António Filipe: ‘Não posso excluir que Durão Barroso seja chamado à comissão’

A experiência com o BPN e o BES_colocam «pressão positiva» nos deputados da comissão do Banif. O deputado do PCP entende que «seria desejável» ter a colaboração da UE.

A PGR informou que não existem inquéritos criminais abertos relativos ao Banif. É uma boa notícia para que os trabalhos da comissão parlamentar de inquérito (CPI) decorram sem restrições de segredo de justiça?

O que foi dito é que não há nada que obstaculize a que o inquérito parlamentar possa prosseguir. Será proposto, na reunião da próxima quinta-feira, que até à discussão na generalidade do Orçamento do Estado a comissão proceda às formalidades prévias, incluindo aprovar o seu regulamento e elabore já a lista de audições a realizar. As audições deverão ser realizadas logo a seguir à aprovação do OE na votação final global.

Não havendo segredo de justiça, o segredo bancário continuará a ser um obstáculo?

Existe um parecer da PGR (que foi comunicado à AR na parte final do inquérito parlamentar ao caso BES), do qual decorre a doutrina de que o segredo bancário e outros segredos profissionais não podem ser invocados na comissão de inquérito – a não ser que esteja em causa a salvaguarda de direitos fundamentais. Iniciamos os trabalhos da CPI na convicção de que não serão opostos legitimamente a esta comissão segredos que possam obstaculizar o cabal esclarecimento da verdade.

Depois das comissões de inquérito ao BPN e ao BES, há hoje melhores condições para investigar um banco?

Sim. Há uma experiência que a AR adquiriu e há uma armadura jurídica que nos facilita relativamente a inquéritos anteriores, em que foram invocadas confidencialidades que entravaram os trabalhos. Esta comissão estará em melhores condições de conduzir os seus trabalhos de forma mais assertiva para cumprir o seu objeto, que é obter todo o esclarecimento possível sobre as circunstâncias que levaram a mais um descalabro bancário com consequências profundamente negativas para os contribuintes.

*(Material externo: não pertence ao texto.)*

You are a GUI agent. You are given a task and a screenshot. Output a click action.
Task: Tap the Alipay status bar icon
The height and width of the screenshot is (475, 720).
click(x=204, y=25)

Que responsabilidades vão ser apuradas?

Desde logo ao nível da administração do banco – como foi possível chegar a esta situação, em que teve de recorrer a fundos públicos. Há depois responsabilidades a nível governamental, sendo que se o Estado investiu dinheiro na capitalização do banco, tinha a obrigação de acompanhar a forma como esse dinheiro era utilizado. E há as responsabilidades da supervisão bancária, que mais uma vez se mostrou ineficaz e incapaz de evitar o descalabro de um banco. Existem ainda esclarecimentos a obter sobre se o desfecho foi inevitável ou se havia outras soluções.

A Comissão Europeia pode vir a ser chamada a esclarecer a venda ao Santander?

Seguramente. Eu creio que a intervenção que a Comissão Europeia teve neste processo é algo que também deve ser objeto de atenção por parte da comissão de inquérito.

Não há nenhuma limitação constitucional ou legal?

A CPI poderá solicitar a colaboração de entidades da União Europeia, sem obrigatoriedade. Mas, do nosso ponto de vista, seria desejável que essa colaboração existisse.

Durão Barroso é português e já não está em funções como presidente da Comissão Europeia. São circunstâncias que pressupõem uma maior exigência na colaboração com a comissão?

Os cidadãos nacionais são obrigados a dar colaboração e obrigados a depor. Nenhum cidadão está isento, havendo pessoas que, pelos cargos desempenhados, têm a prerrogativa de depor por escrito. Mas é a única diferença.

Juntando o que diz, há a possibilidade de Durão Barroso ser chamado pela comissão de inquérito.

Não o posso excluir.

A comissão ao BES foi considerada exemplar. Há uma pressão para manter esse nível no Banif?

Há e essa pressão é positiva. Espero que esta comissão seja exemplar – não no sentido de que todos tenham de estar de acordo no final – mas que nada fique por esclarecer. Esse é o objetivo fundamental da comissão.

O resultado das comissões de inquérito aos bancos reforçam a sua convicção de maior controlo público da banca e até da vantagem da sua nacionalização?

O que temos assistidos reforça a minha convicção de que a banca desempenha um papel demasiado importante para ser deixada nas mãos dos banqueiros. E portanto impõe-se que haja efetivamente um controlo popular, nacional, sobre a atividade bancária. Aquilo que se tem passado – e não me refiro apenas às comissões de inquérito mas a uma realidade que todos como cidadãos podemos verificar – reforça a necessidade de um controlo público sobre a atividade bancária. Mas essa minha convicção não vai interferir na forma como vou conduzir os trabalhos da comissão.